Sarah McKenzie Rayner v. Chance D. Simsjoint custody – Mackie Rayner  and Chance Sims lived together for a while and had a daughter  born in November 2013.  Chance filed to adjudicate  paternity, etc.   Mackie maintained that  Chance only have restricted visitation rights, limited to “the daytime only and supervised by a suitable person.” Teh chancellor ended up ordering that Chance  have physical custody of Frances three days/nights per week, and Mackie would have physical custody of Frances four days/nights per week. The chancellor also  ordered the parties to pay child support “based upon 14 percent of each party’s adjusted-gross income” and “in proportion to their periods of shared custody and their incomes.”  Mackie appealed arguing that joint custody was error when the parties cannot get along.  The COA affirms.

Here, although Mackie opposed Chance’s request for joint physical custody, the
record shows both Mackie and Chance are capable of sharing joint custody cooperatively.  Although the parties do not always agree, they are willing and able to communicate with each other regarding Frances. Additionally, the parties successfully worked together to implement the visitation schedule ordered by the chancellor. Moreover, both parties testified that they wanted Frances to be close to the other.

Mitchell Roberts  v. State of Mississippi aggravated DUI – Mitchell James Roberts was convicted of aggravated driving under the influence after having been found to have been operating a vehicle while using  Xanax.  His truck crossed the median and crashed into a vehicle killing the 14 year old passenger  Arnold Altman Jr.  Roberts denied having taken any drugs but a blood test revealed Roberts had fifty-one nanograms per milliliter of Xanax in his system.  On appeal Roberts argues weight and sufficiency of the evidence.  He argues that it violated his right to confront the witnesses against him when the lab supervisor was allowed to testify  regarding the results of Roberts’s blood and urine  even though he did not conduct the testing himself.  And, finally, he argues that it was prosecutorial misconduct for the state to argue as follows: “It ain’t about nothing except you good people in Lauderdale County letting him know that you’re not going to allow him to drive impaired on the highway and kill our children.”  The COA affirms.

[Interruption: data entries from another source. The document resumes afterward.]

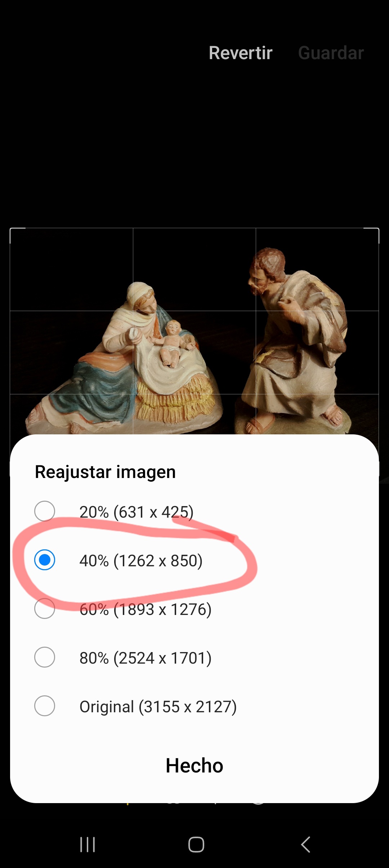Tap the Revertir button
This screenshot has height=868, width=389.
241,53
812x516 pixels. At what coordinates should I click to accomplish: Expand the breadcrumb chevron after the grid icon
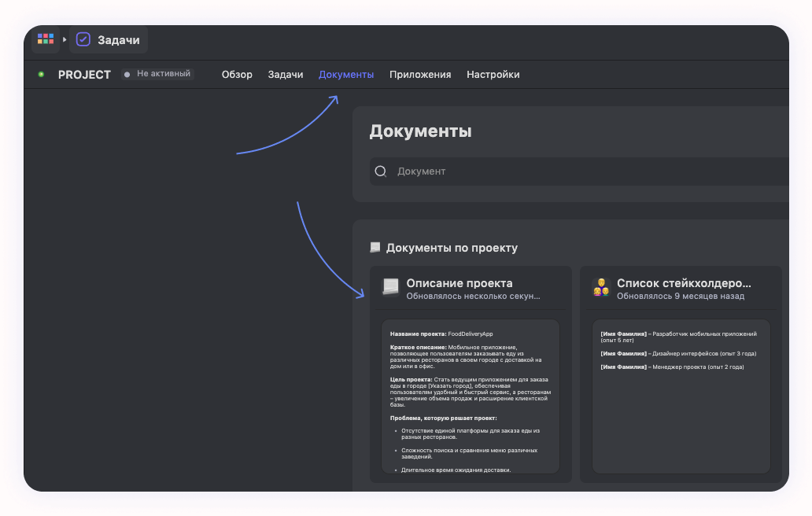point(63,39)
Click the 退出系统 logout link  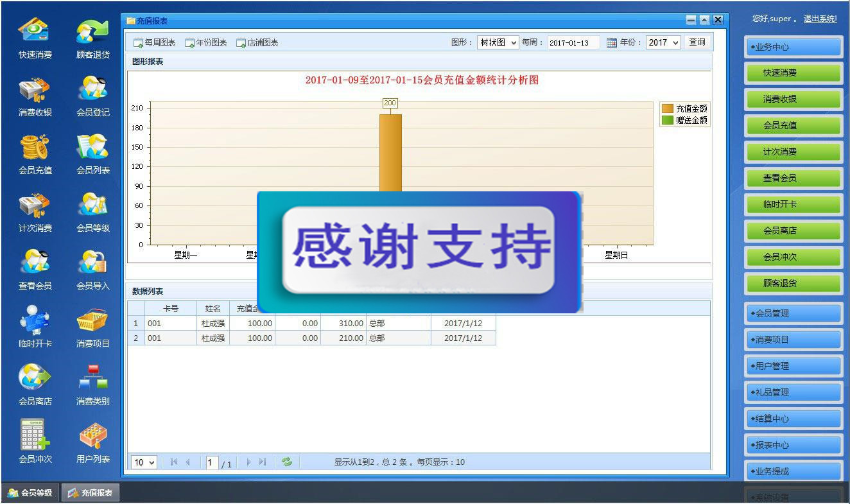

Leonard Alpert, Izabella Alpert, and Thuy Land Pawn Shop, Inc. v. City of Biloxi, Mississippi – realignment of city street –  The owner of the Imperial Palace Casino and  Seymour Engineering submitted an application to the Biloxi Planning Commission seeking to vacate and realign a portion of Fayard Street. The northern portion of Fayard Street functioned as a public right-of-way. Boyd sought to install and dedicate a new public right-of-way, which would realign Fayard Street with Bayview Avenue, a five-lane thoroughfare. The application was approved.  A nearby business owner objected arguing that the changes eliminated any parking for his business.  The business owners, the Alperts, appealed. The circuit court found that the City’s decision was based on substantial evidence and  would improve safety and correct the deficiencies at the intersection of Fayard Street and Bayview Avenue. On appeal to the COA, the COA affirms.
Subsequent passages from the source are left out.